4Ya que la davar del melej tiene poder, ¿Quién le pedirá cuentas de lo que hace?
5El que guarda el Mitzvá no conocerá el mal. La mente del sabio conoce el tiempo y el proceder.
6Pues para todo deseo hay un tiempo y un proceder, aunque grande es el mal que le sobreviene al hombre.
7Porque éste no sabe lo que va a suceder; pues lo que ha de ser, ¿Quién se lo declarará? Nadie tiene poder sobre la vida y la muerte.
8No hay hombre que tenga poder sobre el hálito de vida, como para retenerlo, ni poder sobre el día de la muerte. No hay tregua en semejante guerra, ni la maldad librará a los que la poseen.
9Todo esto he observado y he dedicado mi mente a todo lo que se hace debajo del sol. Hay tiempo en que el hombre domina al hombre, para su propio mal. Hay cosas que no tienen sentido.
10Asimismo, he observado esto: Que a los malvados, que antes entraban y salían del lugar Kadosh, los sepultan y los elogian en la ciudad donde así se portaron. Esto también es vanidad.
11Cuando la sentencia contra una mala obra no se ejecuta enseguida, la mente de los humanos queda más predispuesta para hacer el mal.
12Aunque un pecador haga mal cien veces y prolongue sus días, con todo yo sé que a los que respetan a HaElohé, a los que respetan ante su presencia, les irá bien.
13Pero al impío no le irá bien, ni se le alargarán sus días como la sombra; porque no respeta ante la presencia de Elohé.
14Hay una vanidad que se hace sobre la tierra: Hay justos a quienes les sucede como si hicieran obras de impíos, y hay impíos a quienes les sucede como si hicieran obras de justos. Digo que esto también es vanidad.
15Por eso yo elogio la alegría, pues el hombre no tiene debajo del sol ningún bien mejor que comer, beber y alegrarse. Esto es lo que le queda por su duro trabajo en los días de su vida que HaElohé le ha dado debajo del sol.

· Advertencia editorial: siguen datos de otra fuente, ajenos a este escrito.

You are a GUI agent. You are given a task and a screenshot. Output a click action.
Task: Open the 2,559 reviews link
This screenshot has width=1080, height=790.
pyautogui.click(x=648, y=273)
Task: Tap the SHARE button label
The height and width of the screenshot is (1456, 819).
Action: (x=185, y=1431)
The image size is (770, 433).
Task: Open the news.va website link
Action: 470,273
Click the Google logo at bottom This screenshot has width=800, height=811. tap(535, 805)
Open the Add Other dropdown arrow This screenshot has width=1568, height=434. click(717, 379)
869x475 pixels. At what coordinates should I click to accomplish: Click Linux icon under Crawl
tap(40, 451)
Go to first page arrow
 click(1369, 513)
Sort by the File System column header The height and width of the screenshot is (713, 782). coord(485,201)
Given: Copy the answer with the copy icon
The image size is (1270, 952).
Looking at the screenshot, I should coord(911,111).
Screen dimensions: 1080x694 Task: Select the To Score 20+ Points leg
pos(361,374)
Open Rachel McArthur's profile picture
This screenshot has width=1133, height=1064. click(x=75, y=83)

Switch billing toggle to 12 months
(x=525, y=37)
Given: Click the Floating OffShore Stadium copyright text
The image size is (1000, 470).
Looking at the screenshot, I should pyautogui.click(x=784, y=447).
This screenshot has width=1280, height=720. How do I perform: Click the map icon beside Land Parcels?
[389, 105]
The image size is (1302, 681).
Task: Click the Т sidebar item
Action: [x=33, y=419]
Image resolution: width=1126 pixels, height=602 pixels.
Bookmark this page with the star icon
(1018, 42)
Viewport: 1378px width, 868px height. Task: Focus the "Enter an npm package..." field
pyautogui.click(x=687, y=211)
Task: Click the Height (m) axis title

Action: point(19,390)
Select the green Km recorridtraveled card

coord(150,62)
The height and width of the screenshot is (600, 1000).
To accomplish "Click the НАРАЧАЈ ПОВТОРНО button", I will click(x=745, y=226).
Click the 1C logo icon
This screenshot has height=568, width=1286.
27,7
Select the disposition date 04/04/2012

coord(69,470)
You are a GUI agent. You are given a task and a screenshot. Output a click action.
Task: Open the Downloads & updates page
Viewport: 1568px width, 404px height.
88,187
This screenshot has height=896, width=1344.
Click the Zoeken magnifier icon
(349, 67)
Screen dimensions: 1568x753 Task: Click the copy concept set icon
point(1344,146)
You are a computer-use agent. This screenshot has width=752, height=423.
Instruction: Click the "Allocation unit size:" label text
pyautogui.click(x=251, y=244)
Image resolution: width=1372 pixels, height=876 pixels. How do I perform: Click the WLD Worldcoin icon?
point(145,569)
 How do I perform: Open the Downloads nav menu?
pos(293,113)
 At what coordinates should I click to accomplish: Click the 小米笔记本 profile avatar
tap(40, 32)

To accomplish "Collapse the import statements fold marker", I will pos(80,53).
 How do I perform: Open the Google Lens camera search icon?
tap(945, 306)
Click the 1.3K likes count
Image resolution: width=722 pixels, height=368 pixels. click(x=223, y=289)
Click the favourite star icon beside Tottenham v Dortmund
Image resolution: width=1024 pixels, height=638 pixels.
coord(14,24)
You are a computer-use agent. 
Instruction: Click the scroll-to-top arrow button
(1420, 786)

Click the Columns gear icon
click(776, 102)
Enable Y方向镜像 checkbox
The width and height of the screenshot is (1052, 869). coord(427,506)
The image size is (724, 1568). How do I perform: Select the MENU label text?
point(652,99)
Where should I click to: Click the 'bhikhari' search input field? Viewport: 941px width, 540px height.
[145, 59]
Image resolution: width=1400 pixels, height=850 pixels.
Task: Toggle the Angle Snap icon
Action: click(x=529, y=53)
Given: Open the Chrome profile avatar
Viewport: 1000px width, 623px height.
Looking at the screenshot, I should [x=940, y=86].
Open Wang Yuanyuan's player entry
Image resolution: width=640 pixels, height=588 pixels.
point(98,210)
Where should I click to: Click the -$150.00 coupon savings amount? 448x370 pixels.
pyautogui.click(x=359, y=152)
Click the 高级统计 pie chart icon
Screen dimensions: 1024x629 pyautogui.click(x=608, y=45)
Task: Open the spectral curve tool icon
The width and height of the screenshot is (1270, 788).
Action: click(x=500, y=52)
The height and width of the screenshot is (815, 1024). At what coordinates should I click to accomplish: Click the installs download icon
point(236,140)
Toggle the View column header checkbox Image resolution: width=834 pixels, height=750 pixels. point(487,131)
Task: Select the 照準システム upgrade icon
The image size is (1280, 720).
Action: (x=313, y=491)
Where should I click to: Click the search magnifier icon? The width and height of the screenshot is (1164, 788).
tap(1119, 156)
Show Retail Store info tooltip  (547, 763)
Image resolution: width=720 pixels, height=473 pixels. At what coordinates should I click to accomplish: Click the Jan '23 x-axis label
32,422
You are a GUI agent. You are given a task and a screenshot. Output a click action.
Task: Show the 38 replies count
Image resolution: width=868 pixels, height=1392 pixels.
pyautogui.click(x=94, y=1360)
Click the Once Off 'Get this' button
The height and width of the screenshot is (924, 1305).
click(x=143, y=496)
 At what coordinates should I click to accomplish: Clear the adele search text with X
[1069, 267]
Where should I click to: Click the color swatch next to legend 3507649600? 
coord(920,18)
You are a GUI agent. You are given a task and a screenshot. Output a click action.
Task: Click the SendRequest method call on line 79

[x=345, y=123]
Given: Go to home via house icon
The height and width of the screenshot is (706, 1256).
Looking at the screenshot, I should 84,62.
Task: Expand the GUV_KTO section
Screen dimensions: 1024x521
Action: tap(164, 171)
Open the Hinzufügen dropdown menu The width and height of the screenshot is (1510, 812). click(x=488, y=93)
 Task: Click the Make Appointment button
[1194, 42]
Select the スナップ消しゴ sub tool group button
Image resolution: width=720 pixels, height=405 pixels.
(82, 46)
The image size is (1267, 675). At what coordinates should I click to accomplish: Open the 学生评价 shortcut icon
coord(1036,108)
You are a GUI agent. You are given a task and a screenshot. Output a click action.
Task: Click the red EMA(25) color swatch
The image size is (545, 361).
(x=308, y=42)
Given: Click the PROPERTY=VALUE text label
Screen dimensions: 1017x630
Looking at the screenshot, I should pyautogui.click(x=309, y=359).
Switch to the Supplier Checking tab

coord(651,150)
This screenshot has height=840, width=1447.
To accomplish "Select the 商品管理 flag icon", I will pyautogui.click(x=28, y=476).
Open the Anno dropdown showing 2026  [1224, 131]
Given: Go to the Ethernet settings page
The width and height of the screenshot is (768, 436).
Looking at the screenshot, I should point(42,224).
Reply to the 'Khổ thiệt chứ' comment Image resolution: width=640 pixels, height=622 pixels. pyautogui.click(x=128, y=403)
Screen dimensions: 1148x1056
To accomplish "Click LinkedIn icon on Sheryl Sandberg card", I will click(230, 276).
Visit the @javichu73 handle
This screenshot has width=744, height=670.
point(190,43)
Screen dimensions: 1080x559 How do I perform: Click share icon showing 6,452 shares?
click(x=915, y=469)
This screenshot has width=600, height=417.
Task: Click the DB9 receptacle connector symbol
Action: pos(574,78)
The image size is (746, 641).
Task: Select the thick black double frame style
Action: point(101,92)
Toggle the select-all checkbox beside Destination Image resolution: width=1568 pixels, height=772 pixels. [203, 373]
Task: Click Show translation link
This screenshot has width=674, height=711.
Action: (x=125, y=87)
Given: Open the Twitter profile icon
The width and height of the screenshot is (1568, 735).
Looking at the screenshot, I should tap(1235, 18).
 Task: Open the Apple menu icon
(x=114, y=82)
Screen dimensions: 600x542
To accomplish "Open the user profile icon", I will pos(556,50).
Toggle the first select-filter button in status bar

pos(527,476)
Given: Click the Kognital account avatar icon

16Al dedicar mi mente a conocer la sabiduría y a ver la tarea que se realiza sobre la tierra, (porque ni de noche ni de día los ojos del hombre disfrutan del sueño),
17vi todas las obras de HaElohé. Ciertamente el hombre no logra comprender la obra que se hace debajo del sol. Por más que se esfuerce buscándolo, no lo alcanzará; aunque el sabio diga que lo conoce, no por eso podrá lograrlo.